After analyzing a chat engine (GPT) and a HuggingFace model (CodeLLAMA) try to generate additional examples of code with other engines.

You can use to this purpose other models provided by HuggingFace, and/or other ready-made chat engines (e.g., Kwen).

In [None]:
#TODO generate additional code samples with other LLM engines
qwen_chat = ""

#add the results to the dictionary of codes

#re-execute the analysis in the previous code boxes by comparing more languages

## Exercise 3: Additional functions

To evaluate the generalizability of the LLM code generation, now modify the functions on which you are applying your analysis.
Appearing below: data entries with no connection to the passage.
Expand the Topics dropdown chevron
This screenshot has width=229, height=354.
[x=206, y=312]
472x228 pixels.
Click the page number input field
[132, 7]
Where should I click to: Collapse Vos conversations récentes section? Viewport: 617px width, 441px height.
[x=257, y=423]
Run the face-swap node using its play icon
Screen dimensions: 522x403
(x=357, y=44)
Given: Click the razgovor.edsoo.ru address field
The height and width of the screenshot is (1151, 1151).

Consider the following requirements:

### Railway company

A railway company offers the possibility to people under 15 to travel free. The offer is dedicated to groups
from 2 to 5 people travelling together.
For being eligible to the offer, at least a member of the group must be at least 18 years old. If this condition
applies, all the under 15 members of the group travel free, and the others pay the Base Price.
The function computeFee receives as parameters basePrice (the price of the ticket), n_passengers (the
number of passengers of the group), n_over18 (the number of passengers at least 18 old), n_under15 (the
number of passengers under 15 years old). It gives as output the amount that the whole group has to spend. It
gives an error if groups are composed of more than 5 persons.
double computeFee(double basePrice, int n_passengers, int n_over18, int n_under15);

- define test cases for this case study in test_cases_02.py
- use a file function_02.py to host the generated results for this function

### Bike Race

In a bike race, the bikers must complete the entire track within a maximum time, otherwise their race is not
valid. The maximum time is computed, for each race, based on the winner's time, on the average speed on the
track, and on the category of the track.
For tracks of category 'A' (easy tracks) the maximum time is computed as the winner's time increased by 5% if
the average speed is lower than 30 km/h (30 included), 10% if the average speed is between 30 and 35 km/h (35
included), and 15% if the average speed is higher than 35 km/h.
For tracks of category 'B' (normal tracks) the maximum time is computed as the winner's time increased by 20%
if the average speed is lower than 30 km/h (30 included), 25% if the average speed is between 30 and 35 km/h
(35 included), and 30% if the average speed is higher than 35 km/h.
For tracks of category 'C' (hard tracks) the maximum time does not depend on average speed, and is always
computed as the winner's time increased by 50%.
The function computeMaxTime receives as parameters winner_time (the time of the winner, in minutes),
avg_speed (the average speed of the track, in km/h) and track_type (a char, whose valid values are 'A', 'B', or
'C'). It gives as output the maximum time, 0 if there are errors in the input.
double computeMaxTime(double winner_time, double avg_speed, char track_type)

- define test cases for this case study in test_cases_03.py
- use a file function_03.py to host the generated results for this function

Re-execute the analysis once you have your test cases and adapted prompts. What changes baed on the complexity of the requirements to implement?